» Task details
A verbatim repeat of the lines below is required, with the pictures removed.

== Records for this task

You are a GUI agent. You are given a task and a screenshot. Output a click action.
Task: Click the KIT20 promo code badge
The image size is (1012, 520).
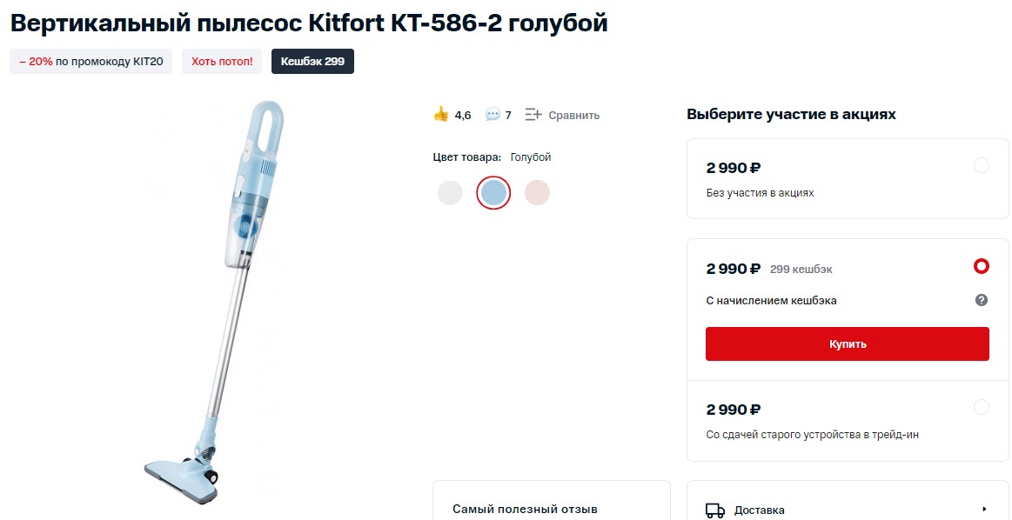click(x=91, y=62)
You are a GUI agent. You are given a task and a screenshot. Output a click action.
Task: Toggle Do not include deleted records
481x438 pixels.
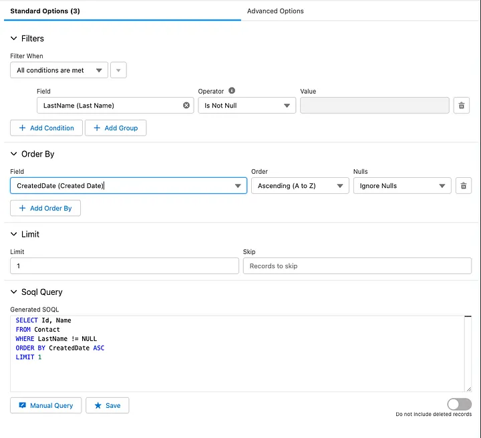(x=459, y=404)
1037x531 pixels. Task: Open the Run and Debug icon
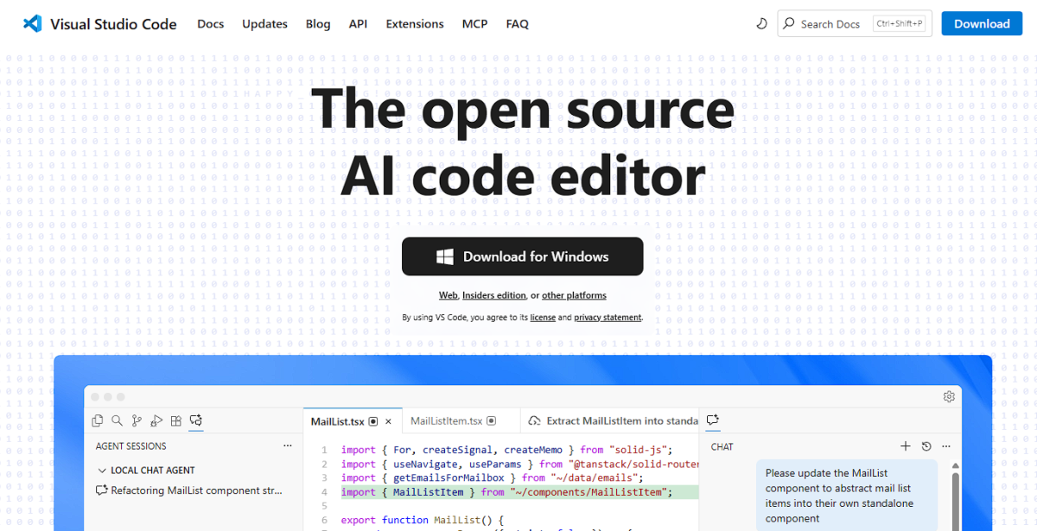[156, 420]
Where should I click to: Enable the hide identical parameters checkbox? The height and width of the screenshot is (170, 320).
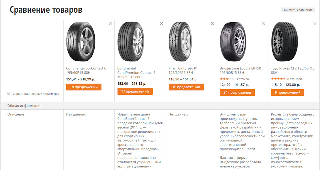click(9, 94)
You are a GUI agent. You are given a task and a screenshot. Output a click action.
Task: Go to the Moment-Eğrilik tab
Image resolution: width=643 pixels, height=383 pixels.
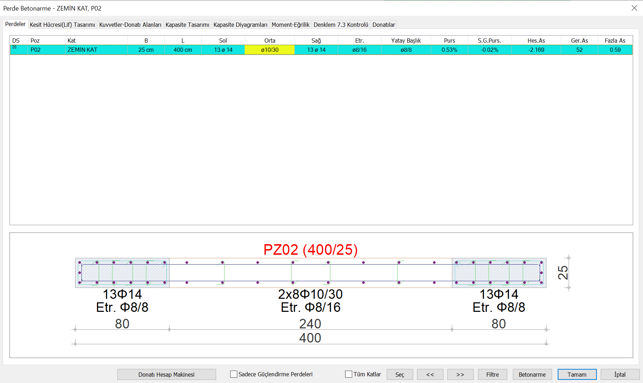pyautogui.click(x=290, y=25)
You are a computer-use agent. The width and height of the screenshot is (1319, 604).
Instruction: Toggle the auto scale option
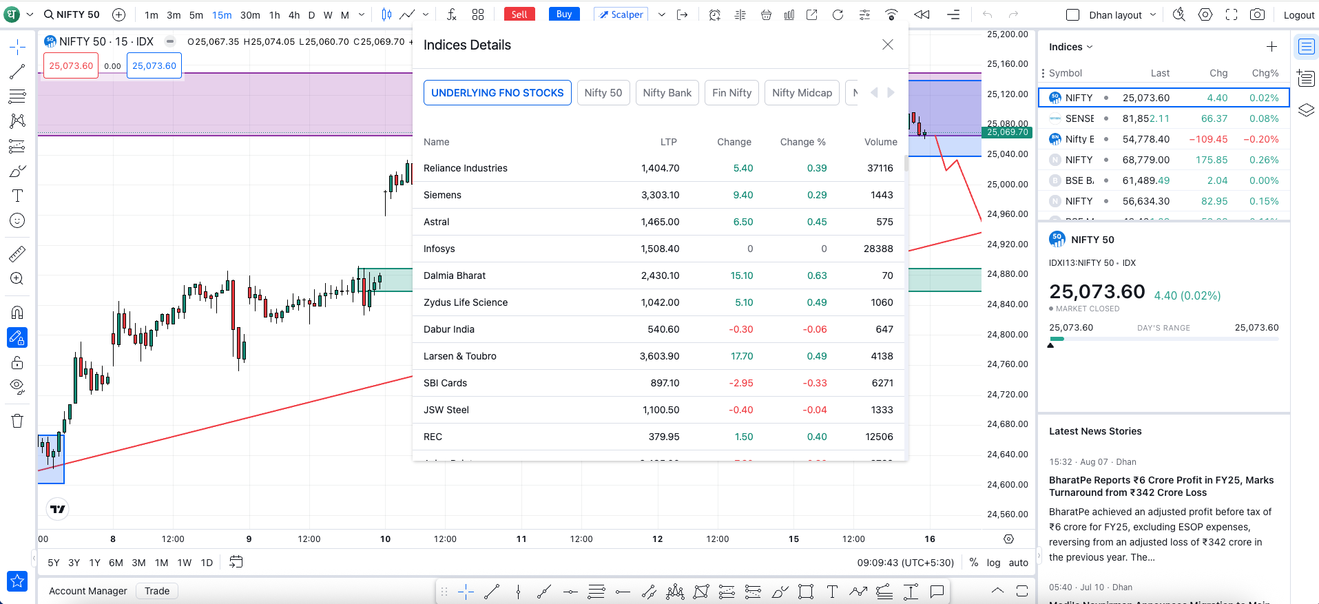1018,563
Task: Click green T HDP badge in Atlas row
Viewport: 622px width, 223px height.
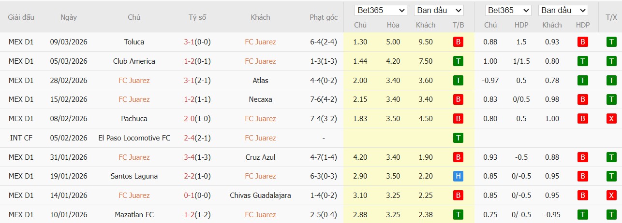Action: point(583,81)
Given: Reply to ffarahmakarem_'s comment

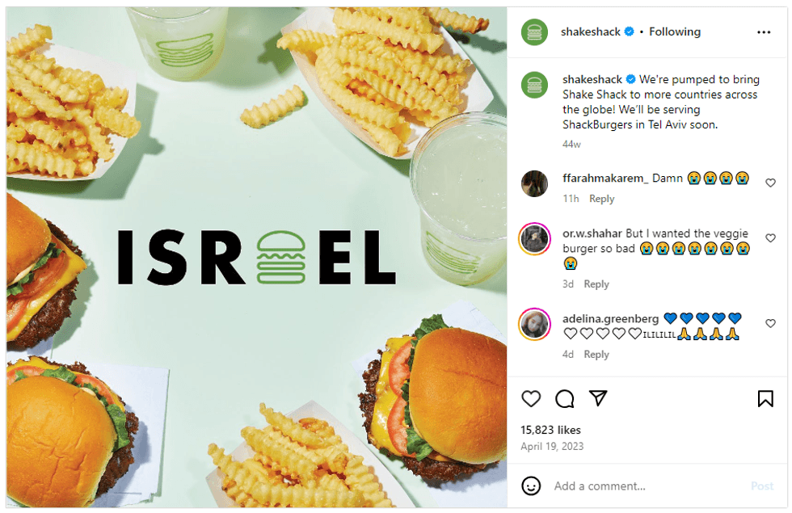Looking at the screenshot, I should click(x=601, y=199).
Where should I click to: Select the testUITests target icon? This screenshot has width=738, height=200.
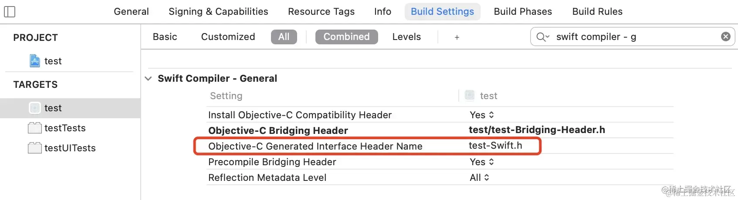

====

» Exercise solution
You are a GUI agent. You are given a task and a screenshot. Output a click action.
Task: Click the KIT20 promo code badge
The image size is (1012, 520).
click(x=91, y=62)
You are a GUI agent. You are given a task and a screenshot. Output a click action.
Task: Toggle Do not include deleted records
481x438 pixels.
(x=459, y=404)
1037x531 pixels. Task: Open the Run and Debug icon
[156, 420]
Where should I click to: Enable the hide identical parameters checkbox? The height and width of the screenshot is (170, 320).
click(9, 94)
You are a GUI agent. You are given a task and a screenshot. Output a click action.
Task: Go to the Moment-Eğrilik tab
Image resolution: width=643 pixels, height=383 pixels.
pyautogui.click(x=290, y=25)
You are a computer-use agent. The width and height of the screenshot is (1319, 604).
Instruction: Toggle the auto scale option
1018,563
Task: Click green T HDP badge in Atlas row
Viewport: 622px width, 223px height.
Action: point(583,81)
Given: Reply to ffarahmakarem_'s comment

Looking at the screenshot, I should click(x=601, y=199).
Where should I click to: Select the testUITests target icon? This screenshot has width=738, height=200.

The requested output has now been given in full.